Detailed explanation of low latency and high sound quality: packet loss, jitter and last mile optimization

This article is the third technical sharing of "Detailed Low Latency and High Sound Quality Series". We will zoom in on this time, from the perspective of the entire audio engine link, in terms of time-varying networks, how to weigh the sound quality and the real-time interaction for different application scenarios.

When we are discussing low latency and high sound quality in real-time interactive scenarios, what we actually have to face is the sound quality problem on the entire audio engine link from end to end. In the first article, we briefly described the audio transmission process. If we further refine it on this basis, the entire link of the audio engine includes the following steps:

1. collecting device the acoustic signal sampling , forming a discrete audio signal from the computer is operable;

2. Due to the short-term correlation of the audio signal, the audio signal is subjected to framing processing , after 3A solution deal with acoustics, environmental noise, echo, automatic gain and other problems;

3. The encoder compresses the audio signal in real time to form an audio code stream;

4. According to the format of IP+UDP+RTP+Audio Payload, the group packet , the sender sends the audio data packet to the network, reorganizes arrives at the receiving end through the network;

5. After the anti-shake buffer and decoders reconstruct the continuous audio stream , the playback device will play the continuous audio stream.

In the above different audio processing links, it will inevitably cause some damage to the audio signal. We call the above-mentioned damage introduced to the audio signal due to acquisition and playback as "equipment damage", the damage introduced in step 2 is called "signal processing damage", and the damage introduced in the encoding and decoding process is called "coding damage". The one in link 4 is called "network damage".

If you want to provide users with a full-band high-quality audio interactive experience, you need to support full-band processing in the above audio engine link, and under some constraints (such as from equipment, network bandwidth, acoustic environment, etc.), The damage introduced by the link is minimized as much as possible.

When audio data enters the network, it will encounter...

If the network is regarded as a highway of information, then audio data packets are like cars running on the highway. This car drove from Beijing to Shanghai. The highway it passed was the backbone network, and the rugged mountain road was the weak network environment. Assuming that a car starts from Beijing every minute, they will encounter three common problems in real-time transmission: packet loss, delay, and jitter.

packet loss

"Package loss" refers to the fact that some cars cannot reach the end within the valid time, and may even never reach the end. Some cars may be stuck on Beijing's third ring road forever, and some cars may have accidents halfway through. If five of our 100 vehicles fail to arrive in Shanghai on time for various reasons, the "packet loss rate" of our fleet transmission this time is 5%. Yes, the same is true for Internet transmission, it is not 100% reliable, and there is always data that cannot be transmitted to the destination on time.

Delay

"Delay" refers to the average time it takes for each car to drive from Beijing Bird's Nest to Shanghai.
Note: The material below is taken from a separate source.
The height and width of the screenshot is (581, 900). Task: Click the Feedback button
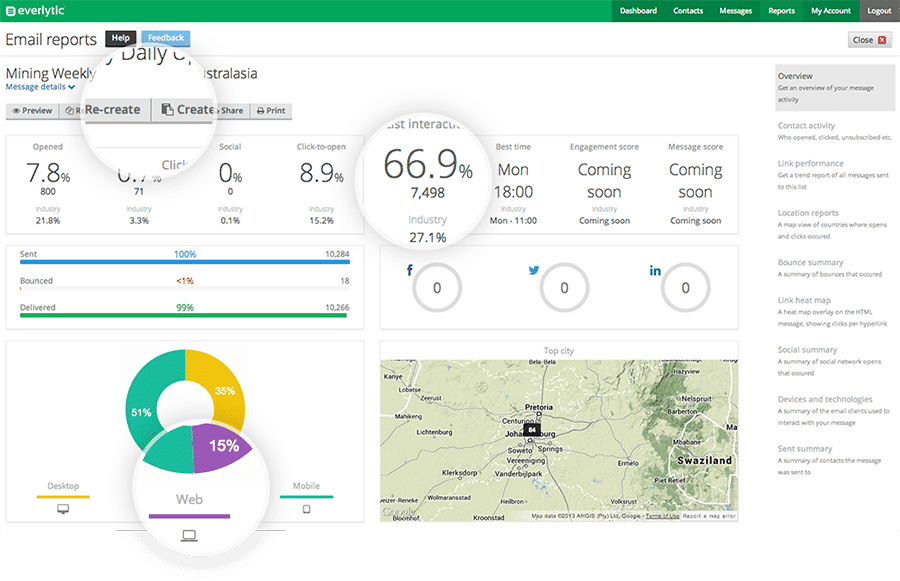pos(165,37)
Obviously, the motorcade must take the expressway much faster than the various small roads, and the route along the expressway from the bird’s nest also has a great influence. If it gets stuck in the third ring road, it will take several more hours. NS. So this value is related to the driving route chosen by the fleet. The same is true for Internet transmission. There are often many alternative paths between two points that need to transmit data, and the delays of these paths are often very different.

jitter

"Jitter" refers to the difference in the order, interval, and departure of cars. Although our 100 cars depart every minute at regular intervals in Beijing, they do not arrive every minute in sequence when they arrive in Shanghai, and there may even be cars that depart later than those that depart earlier. To the situation. The same is true for Internet transmission. If the audio and video data are simply played directly in the order of the received audio and video data, distortion will occur.

summary,

1. Real-time audio interaction is carried out on the network, and the encoded audio stream is assembled into data packets according to the real-time transmission protocol. The data packets from the sender to the receiver follow their respective routes through the network.
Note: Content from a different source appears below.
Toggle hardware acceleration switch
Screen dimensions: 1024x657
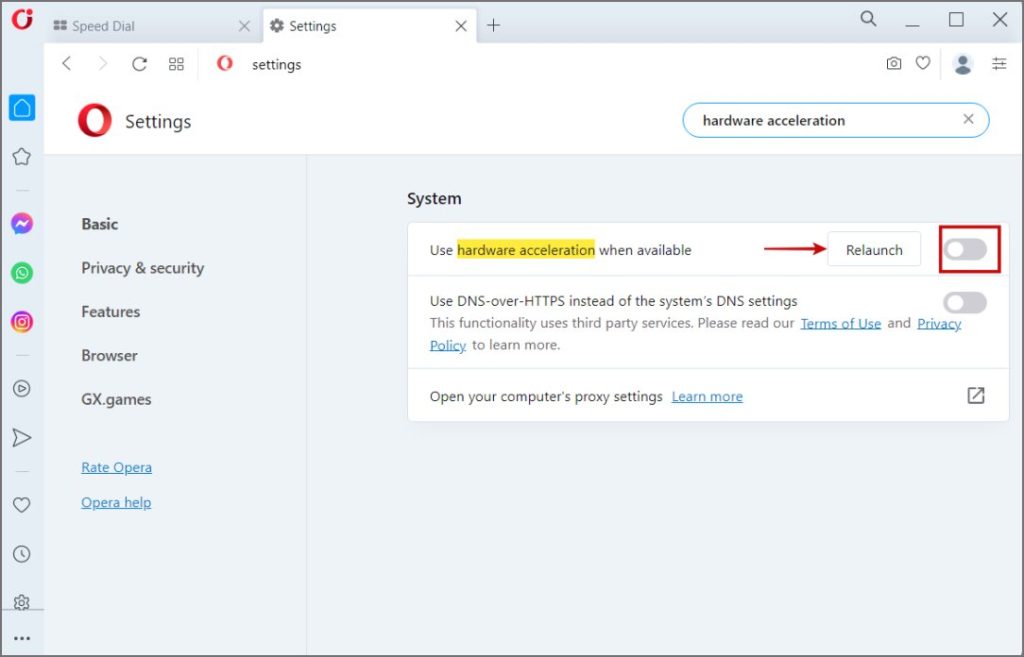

2. On a global scale, in different regions or different time periods, the service quality of user network connections is sometimes very poor and unreliable.

Based on the above reasons, data packets often arrive at the receiving end not in the exact order, but arrive at the receiving end in the wrong order at the wrong time, or the data packet is lost, etc. This will cause the problems usually mentioned in the real-time transmission field: network Jitter, packet loss, and latency.

Packet loss, delay, and jitter are the three unavoidable problems of real-time transmission based on the Internet, whether it is transmission in a local area network, a single country or region, or a transnational or trans-regional transmission.

These network problems are distributed differently in different regions. According to the actual network conditions monitored by Agora, 99% of audio interactions in China, where the network is relatively good, need to deal with packet loss, jitter, and network delay. Among these audio sessions, 20% have more than 3% packet loss due to network problems, and 10% of the sessions have more than 8% packet loss. In India, the performance is quite different. In 80% of audio interactions, about 40% of the sessions are lost. Optimizing the quality of services under 2G/3G networks in India is still the focus of providing audio services.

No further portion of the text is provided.